Türkiye'nin en iyi haber sitesi
FERHAT ÜNLÜ

ABD’de ‘dâhili terör’ alarmı

Joe Biden'ın kanlı Kongre baskını sonrasında başkanlık görevini devralabildiği Amerika Birleşik Devletleri'nde İç Güvenlik Bakanlığı belki de tarihinde ilk kez 'dâhili terör' alarmına geçmiş bulunuyor. Bu kritik uyarı, İç Güvenlik Bakanlığı'nın 11 Eylül 2001 saldırılarından bu yana yayınladığı Ulusal Terörizm Danışma Sistemi adlı bültende yer aldı.

ABD'de İç Güvenlik Bakanlığı, bizdeki İçişleri Bakanlığı'na tekabül ediyor. Mezkûr bülten bu bakanlık tarafından yayınlanıyor. Bakanlığın son bülteninde 6 Ocak'taki Kongre binasına yönelik kışkırtılmış radikal saldırısının yükselen bir tehdide işaret ettiği kaydedilmiş. Bültende ayrıca, Kongre binasına yönelik ölümcül saldırının tek bölümlük bir 'epizot'tan (bir edebi eserde tematik açıdan başlı başına bütünlük gösteren ikincil olaylara verilen ad) ibaret olmadığı da belirtilmiş.

İç Güvenlik Bakanlığı, buna benzer bir uyarıyı, en son Ocak 2020'de İran Devrim Muhafızları Kudüs Gücü Komutanı Kasım Süleymani'ye yönelik suikastın ardından Tahran'ın siber saldırı düzenleyebileceği ihtimali üzerine yapmıştı.

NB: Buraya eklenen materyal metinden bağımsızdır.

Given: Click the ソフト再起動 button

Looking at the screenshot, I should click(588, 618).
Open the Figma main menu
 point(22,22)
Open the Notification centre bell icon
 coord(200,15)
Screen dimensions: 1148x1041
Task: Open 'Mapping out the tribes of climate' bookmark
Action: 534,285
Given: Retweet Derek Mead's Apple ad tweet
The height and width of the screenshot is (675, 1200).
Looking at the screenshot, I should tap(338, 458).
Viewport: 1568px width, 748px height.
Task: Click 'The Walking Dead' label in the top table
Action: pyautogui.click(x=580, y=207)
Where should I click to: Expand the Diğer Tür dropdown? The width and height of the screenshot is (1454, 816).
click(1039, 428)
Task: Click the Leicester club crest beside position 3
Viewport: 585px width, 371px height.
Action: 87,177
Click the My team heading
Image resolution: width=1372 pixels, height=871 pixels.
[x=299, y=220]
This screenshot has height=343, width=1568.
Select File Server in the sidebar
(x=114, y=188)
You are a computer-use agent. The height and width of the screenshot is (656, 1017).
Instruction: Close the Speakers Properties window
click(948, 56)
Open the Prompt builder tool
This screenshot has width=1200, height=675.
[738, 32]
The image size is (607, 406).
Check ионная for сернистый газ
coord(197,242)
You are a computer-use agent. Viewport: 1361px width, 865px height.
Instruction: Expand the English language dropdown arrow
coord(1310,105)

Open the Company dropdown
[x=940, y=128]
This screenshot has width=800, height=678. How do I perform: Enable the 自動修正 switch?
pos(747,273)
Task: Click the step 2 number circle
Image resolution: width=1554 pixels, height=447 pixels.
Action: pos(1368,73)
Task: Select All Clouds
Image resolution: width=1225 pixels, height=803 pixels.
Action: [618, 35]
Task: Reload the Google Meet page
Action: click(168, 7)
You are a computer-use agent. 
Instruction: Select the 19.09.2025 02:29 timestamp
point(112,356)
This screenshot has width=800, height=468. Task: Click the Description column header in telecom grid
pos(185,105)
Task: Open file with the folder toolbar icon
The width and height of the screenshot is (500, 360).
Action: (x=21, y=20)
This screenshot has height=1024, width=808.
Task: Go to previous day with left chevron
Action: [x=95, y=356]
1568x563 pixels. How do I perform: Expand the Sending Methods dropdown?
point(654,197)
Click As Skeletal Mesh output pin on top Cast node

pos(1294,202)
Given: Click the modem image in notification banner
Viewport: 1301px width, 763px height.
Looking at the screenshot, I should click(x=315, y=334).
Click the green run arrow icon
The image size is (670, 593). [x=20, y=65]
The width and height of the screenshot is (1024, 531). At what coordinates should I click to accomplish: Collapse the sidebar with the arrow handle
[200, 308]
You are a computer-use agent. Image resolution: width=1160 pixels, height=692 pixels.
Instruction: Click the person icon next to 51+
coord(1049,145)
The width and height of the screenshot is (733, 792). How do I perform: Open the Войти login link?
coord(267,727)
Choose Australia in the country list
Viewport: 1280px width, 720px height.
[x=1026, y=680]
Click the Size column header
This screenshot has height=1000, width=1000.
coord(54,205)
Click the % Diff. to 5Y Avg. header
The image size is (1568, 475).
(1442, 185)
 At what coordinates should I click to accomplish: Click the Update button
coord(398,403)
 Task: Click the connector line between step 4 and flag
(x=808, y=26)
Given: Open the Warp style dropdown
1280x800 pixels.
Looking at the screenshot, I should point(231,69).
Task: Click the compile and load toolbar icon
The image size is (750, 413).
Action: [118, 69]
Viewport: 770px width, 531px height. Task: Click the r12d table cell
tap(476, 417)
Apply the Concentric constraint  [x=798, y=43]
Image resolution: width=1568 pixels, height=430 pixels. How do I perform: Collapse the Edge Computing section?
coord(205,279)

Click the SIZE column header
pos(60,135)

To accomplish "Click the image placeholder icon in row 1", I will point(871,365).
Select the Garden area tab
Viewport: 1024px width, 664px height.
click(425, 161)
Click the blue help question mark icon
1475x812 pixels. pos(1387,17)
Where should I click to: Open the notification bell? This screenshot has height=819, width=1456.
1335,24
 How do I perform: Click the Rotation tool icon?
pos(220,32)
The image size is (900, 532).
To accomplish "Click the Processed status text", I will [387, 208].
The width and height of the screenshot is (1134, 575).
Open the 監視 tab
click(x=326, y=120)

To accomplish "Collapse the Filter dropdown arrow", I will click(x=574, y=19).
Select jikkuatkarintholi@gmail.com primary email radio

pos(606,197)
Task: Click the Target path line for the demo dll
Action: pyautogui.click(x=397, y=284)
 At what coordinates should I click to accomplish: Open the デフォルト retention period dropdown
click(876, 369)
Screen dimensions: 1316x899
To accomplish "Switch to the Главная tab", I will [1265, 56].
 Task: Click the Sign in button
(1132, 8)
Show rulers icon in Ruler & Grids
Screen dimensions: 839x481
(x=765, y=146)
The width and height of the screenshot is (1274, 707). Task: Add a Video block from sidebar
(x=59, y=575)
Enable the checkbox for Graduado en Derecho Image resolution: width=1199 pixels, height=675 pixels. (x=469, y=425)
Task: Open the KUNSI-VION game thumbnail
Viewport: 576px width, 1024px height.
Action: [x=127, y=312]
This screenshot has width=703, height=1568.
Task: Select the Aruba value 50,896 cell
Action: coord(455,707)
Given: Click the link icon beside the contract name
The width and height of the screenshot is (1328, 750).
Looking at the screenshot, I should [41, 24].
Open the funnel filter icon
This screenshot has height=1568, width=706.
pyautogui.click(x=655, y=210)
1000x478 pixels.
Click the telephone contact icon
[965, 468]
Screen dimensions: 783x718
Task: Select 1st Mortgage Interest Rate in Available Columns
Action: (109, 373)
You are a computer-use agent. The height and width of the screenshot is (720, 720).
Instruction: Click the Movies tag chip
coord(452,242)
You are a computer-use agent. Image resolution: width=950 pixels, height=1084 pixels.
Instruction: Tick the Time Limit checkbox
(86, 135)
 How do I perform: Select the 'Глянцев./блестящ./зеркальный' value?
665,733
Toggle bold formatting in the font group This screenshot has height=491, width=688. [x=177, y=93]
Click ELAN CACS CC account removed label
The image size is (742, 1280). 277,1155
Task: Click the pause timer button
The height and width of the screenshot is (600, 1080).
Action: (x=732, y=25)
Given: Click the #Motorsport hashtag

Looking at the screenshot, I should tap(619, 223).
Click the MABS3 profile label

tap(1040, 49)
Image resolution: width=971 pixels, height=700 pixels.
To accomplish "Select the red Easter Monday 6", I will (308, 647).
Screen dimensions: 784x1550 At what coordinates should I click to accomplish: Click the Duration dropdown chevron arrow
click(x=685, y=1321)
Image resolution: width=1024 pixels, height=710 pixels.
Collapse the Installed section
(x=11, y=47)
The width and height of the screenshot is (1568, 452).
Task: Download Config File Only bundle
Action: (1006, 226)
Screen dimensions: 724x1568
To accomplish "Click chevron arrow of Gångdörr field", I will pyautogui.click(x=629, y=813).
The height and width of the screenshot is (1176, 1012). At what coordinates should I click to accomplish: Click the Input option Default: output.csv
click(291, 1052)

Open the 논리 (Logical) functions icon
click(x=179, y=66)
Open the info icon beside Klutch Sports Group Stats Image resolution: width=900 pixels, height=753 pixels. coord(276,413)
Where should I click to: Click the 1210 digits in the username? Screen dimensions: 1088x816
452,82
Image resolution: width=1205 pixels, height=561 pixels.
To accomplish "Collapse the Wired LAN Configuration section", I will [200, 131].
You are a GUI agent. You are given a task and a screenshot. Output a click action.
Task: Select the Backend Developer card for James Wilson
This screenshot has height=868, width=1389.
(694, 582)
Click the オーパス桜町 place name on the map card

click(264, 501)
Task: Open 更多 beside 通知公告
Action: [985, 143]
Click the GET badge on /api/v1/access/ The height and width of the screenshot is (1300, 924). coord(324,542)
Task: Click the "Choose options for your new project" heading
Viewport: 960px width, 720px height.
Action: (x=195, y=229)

Ancak bu, 'harici unsur'lardan gelebilecek tehditle ilgili bir uyarıydı. Son uyarı ise, Birleşik Devletler sınırları içinden ve Amerikan vatandaşlarından gelebilecek ilk tehdit uyarısı olması açısından şayan-ı dikkat.

ABD'nin çiçeği burnunda başkanı Joe Biden'ın da içerideki şiddet yanlısı aşırı grupların oluşturduğu tehdit hakkında bu hafta kapsamlı bir değerlendirme raporu hazırlanması talimatını verdiğini de not düşelim.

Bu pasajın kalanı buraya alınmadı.